Figure 1. Production of siderophores screened by the CAS agar assay on plates containing a) SSC-CAS, b) SSC-CAS supplemented with 100 µM Dip, and c) SSC-CAS supplemented with 100 µM FeCl3. 1: Acinetobacter baumannii ATCC19606; 2: Sm13; 3: Sm11; 4: Sm64; 5: Sm30; 6: Sm29; 7: Sm40; 8: K279a; 9: Sm9.
When grown on SSC-CAS-Dip all the clinical isolates studied and the strain K279a produced an orange halo (4.5 to 11.0 mm) (Figure 1b). On the other hand, neither the S.maltophilia isolates nor A. baumannii ATCC19606 produced orange halos when 100 µM FeCl3 was added to the SSC-CAS medium (Figure 1c).

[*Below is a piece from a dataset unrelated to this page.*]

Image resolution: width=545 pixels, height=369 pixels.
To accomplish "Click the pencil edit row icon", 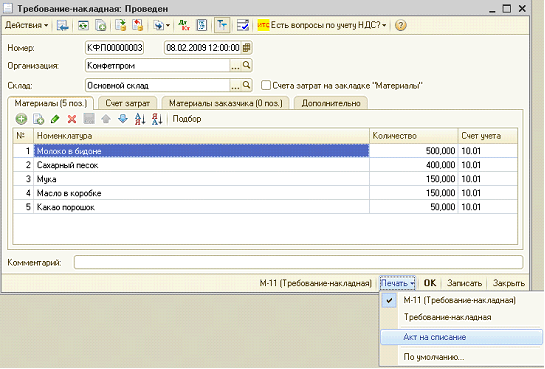I will (x=55, y=119).
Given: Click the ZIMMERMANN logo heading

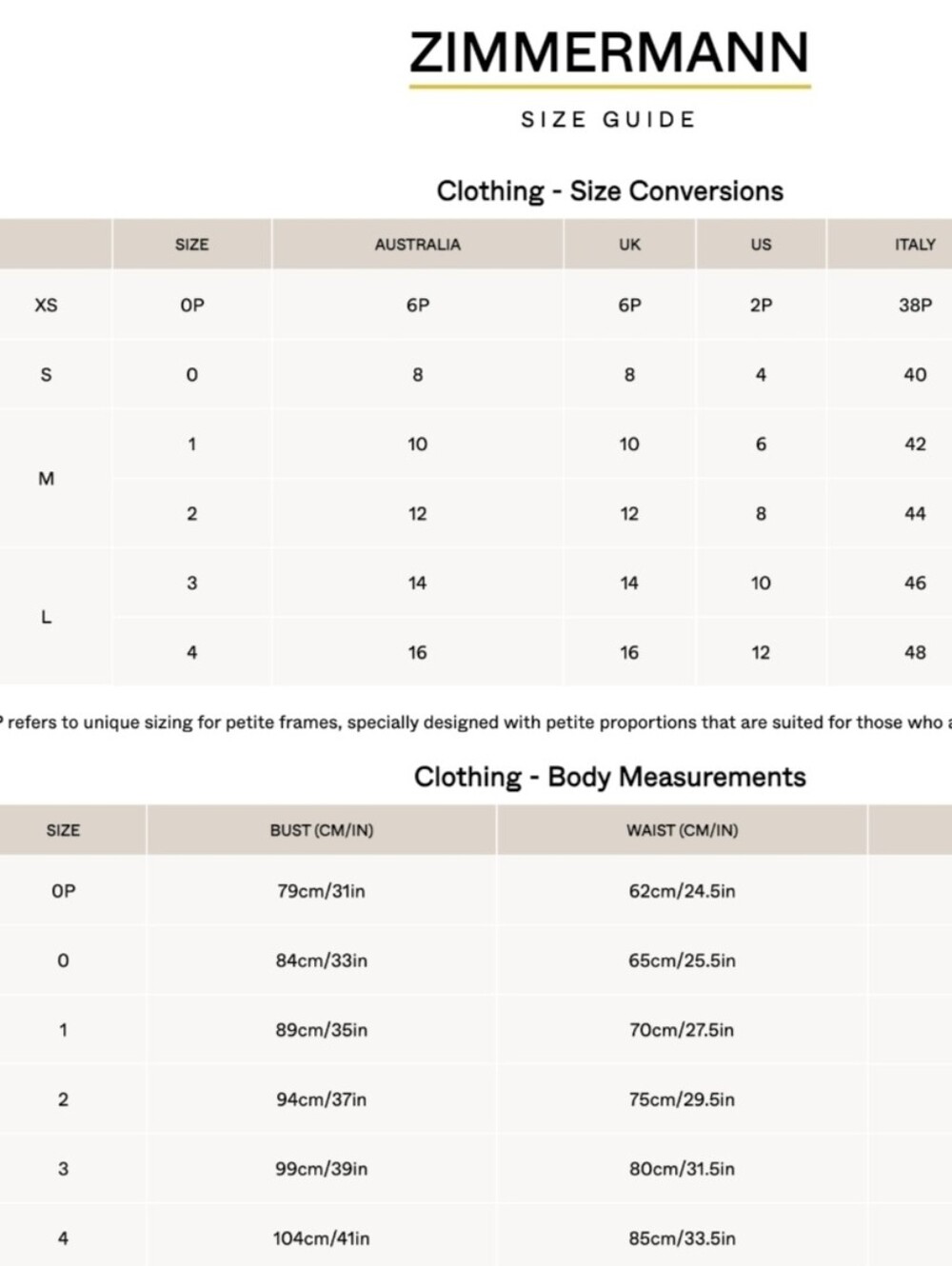Looking at the screenshot, I should 609,53.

In order to determine the chemical nature of siderophores produced by S. maltophilia the Csáky and Arnow assays were used (2). Briefly, S. maltophilia isolates were cultured in liquid SSC-Dip to achieve the iron limiting condition, or in SSC with 100 µM FeCl3 (SSC-Fe) for iron-replete condition. Both media were inoculated with 100 µl of standardized suspensions as described above. Cultures were grown to stationary phase for 48 h at 35 °C with shaking. The OD546 of S. maltophilia isolates grown in SSC-Dip were similar (DO 0.700 ± 0.095) and lower than those obtained in SSC-Fe (DO 1.200 ± 0.120), showing that sufficient iron starvation to induce siderophore synthesis was achieved (2). Supernatants for siderophore assayswere obtained by centrifugation at 10,000 r.p.m. for 5 min.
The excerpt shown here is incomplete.